BEGIN Provided data
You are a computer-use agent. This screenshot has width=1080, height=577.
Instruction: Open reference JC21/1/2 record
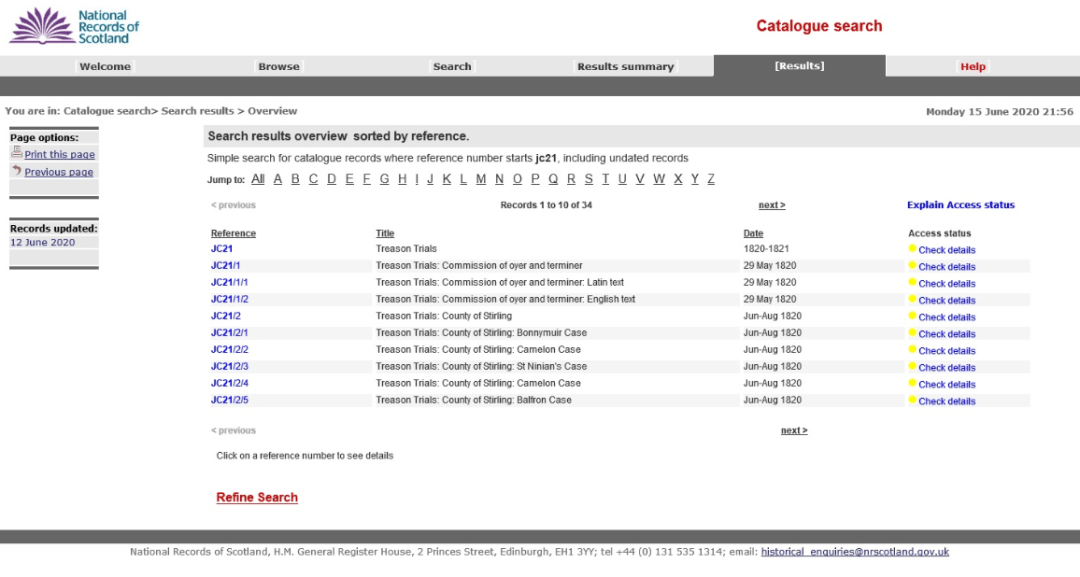pos(229,299)
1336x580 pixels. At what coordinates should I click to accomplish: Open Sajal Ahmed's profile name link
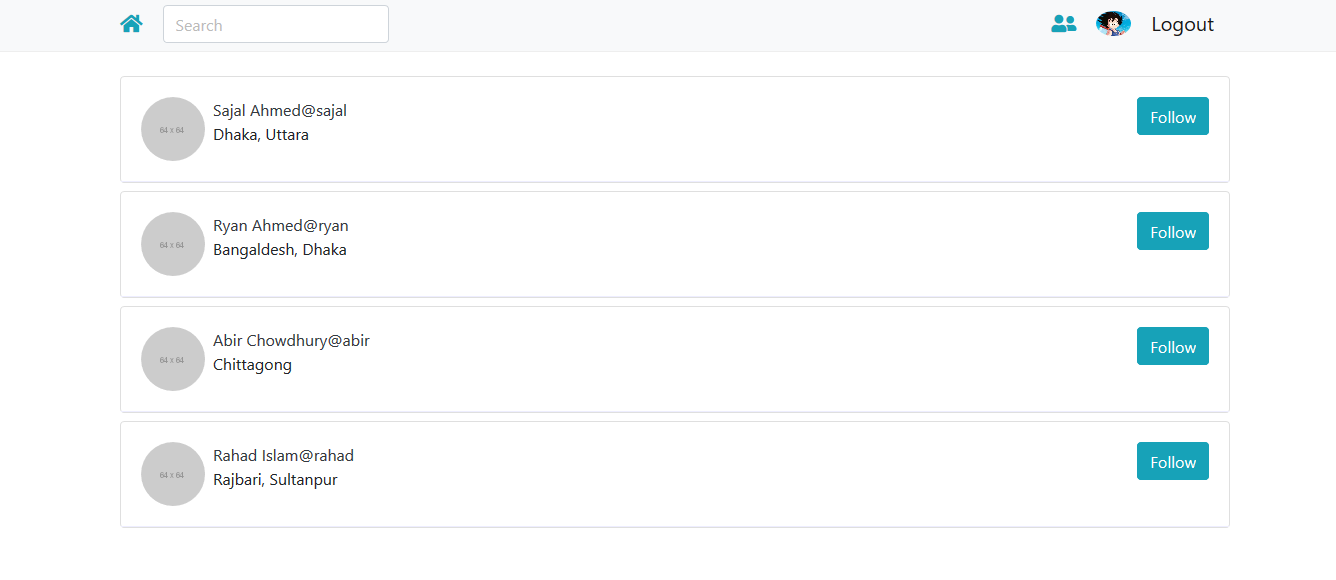pyautogui.click(x=279, y=110)
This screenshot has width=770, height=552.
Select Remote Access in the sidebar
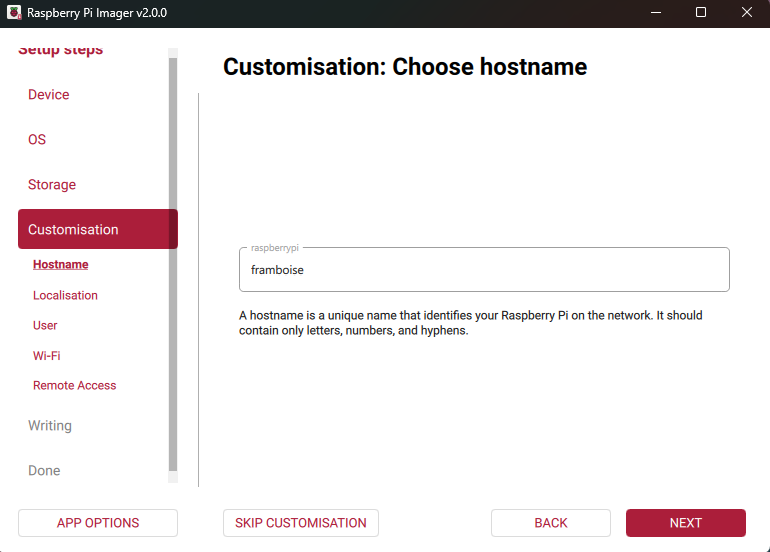(74, 385)

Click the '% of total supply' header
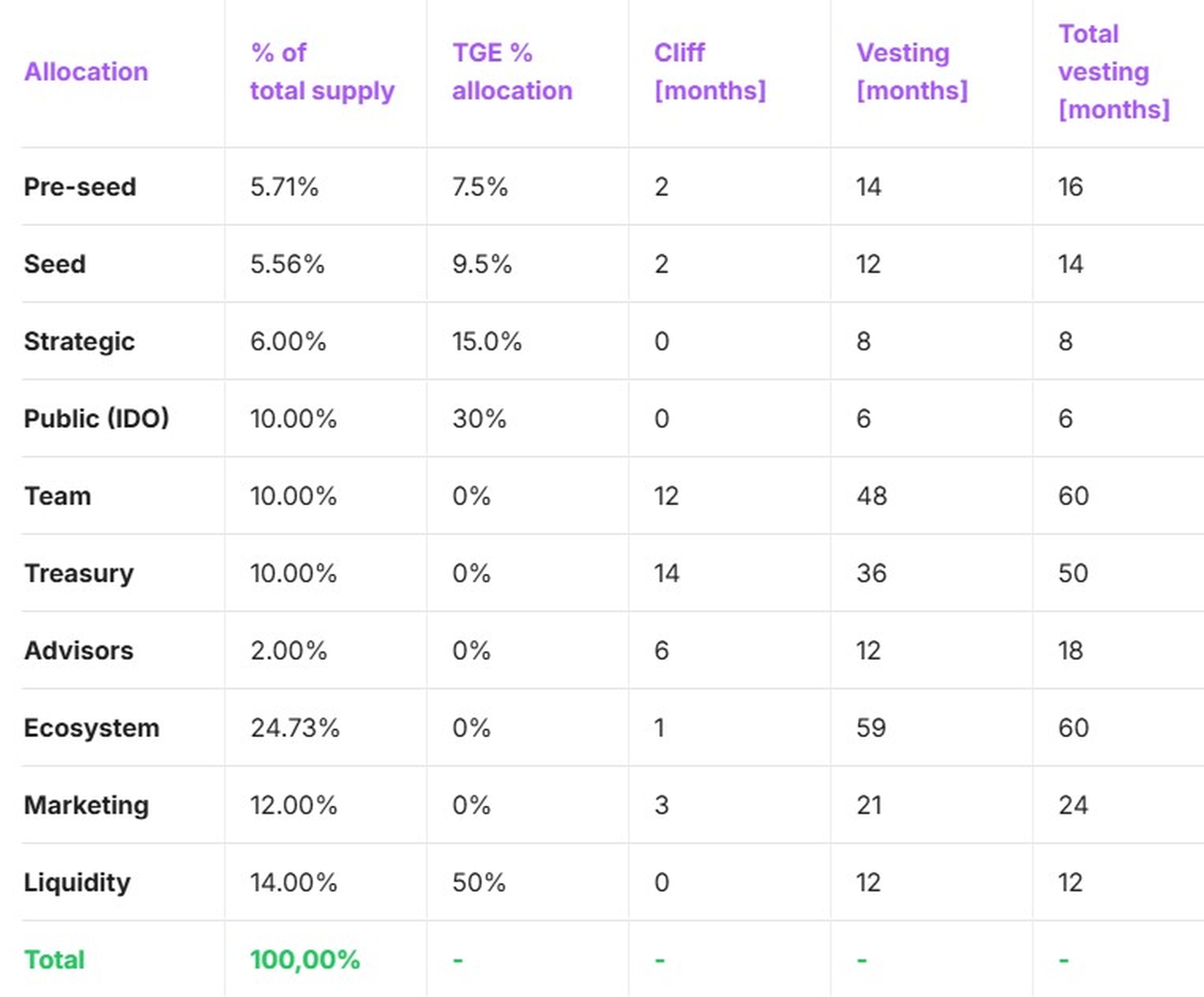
END Provided data
__Exercise requirements__:
Look through the entries above; find each line with the word "width" and copy it.

__Exercise response__:
You are a computer-use agent. This screenshot has width=1080, height=577.
This screenshot has width=770, height=552.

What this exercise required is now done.